The CAG in its report has asked the Oil Ministry to re-examine decision to allow Reliance Industries to keep entire KG-D6 block. It has also called for an exhaustively review of 10 contracts, including 8 awarded to Aker Group, by Reliance for developing KG-D6 finds.
According to the CAG report, RIL did not abandon 25% Of Total Contract Area and violated Production Sharing Pact on KG D6.
The CAG report also slammed the Directorate General Hydrocarbons (DGH) for having failed To Pursue Technical Aspects of KG DWL Block. DGH should have stopped RIL from proceeding on D6 Phase 2, the CAG report said.

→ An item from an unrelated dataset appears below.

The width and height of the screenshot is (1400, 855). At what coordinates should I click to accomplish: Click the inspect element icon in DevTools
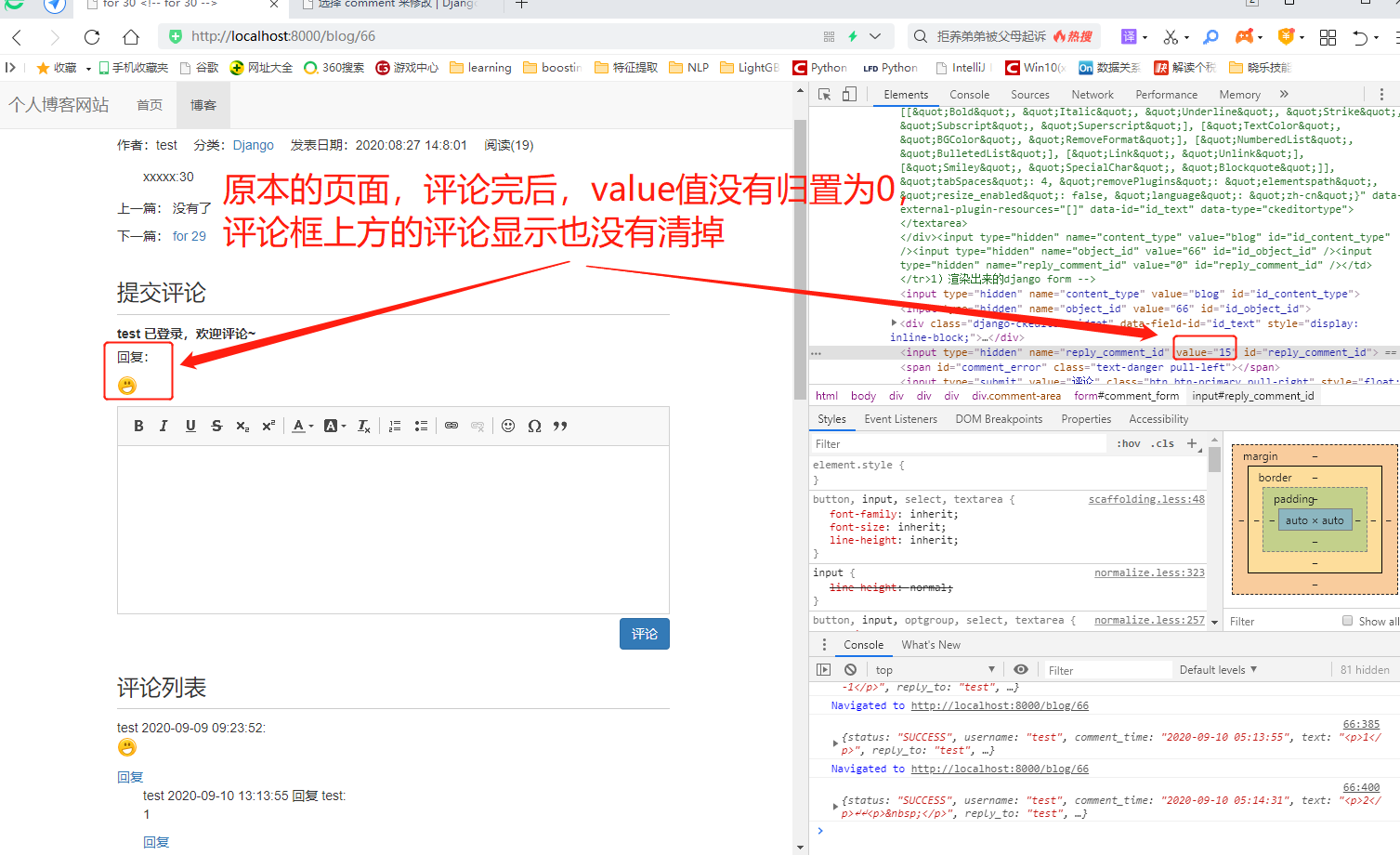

CAG had alleged that RIL had revised the costs of developing the field by over $6 billion. Operators like Reliance are allowed to recover all capital costs incurred in developing a field from revenues earned from the sale of oil or gas before profits are split between the stakeholders, including the government. Thus, an increase in capital expenditure badly affects the government’s profitability.

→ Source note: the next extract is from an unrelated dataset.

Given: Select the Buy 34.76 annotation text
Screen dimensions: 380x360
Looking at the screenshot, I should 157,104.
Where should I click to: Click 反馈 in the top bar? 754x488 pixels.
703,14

The final report also includes some of the responses by RIL against CAG allegations. Replying to the draft audit report in July, Reliance said that “The CAG has set a benchmark for the lowest project costs across the world.”
RIL further claimed that the development cost in KG-D6 gas field was much less than what Gujarat government company GSPC and state-owned ONGC were spending on projects in the environs of its KG basin find.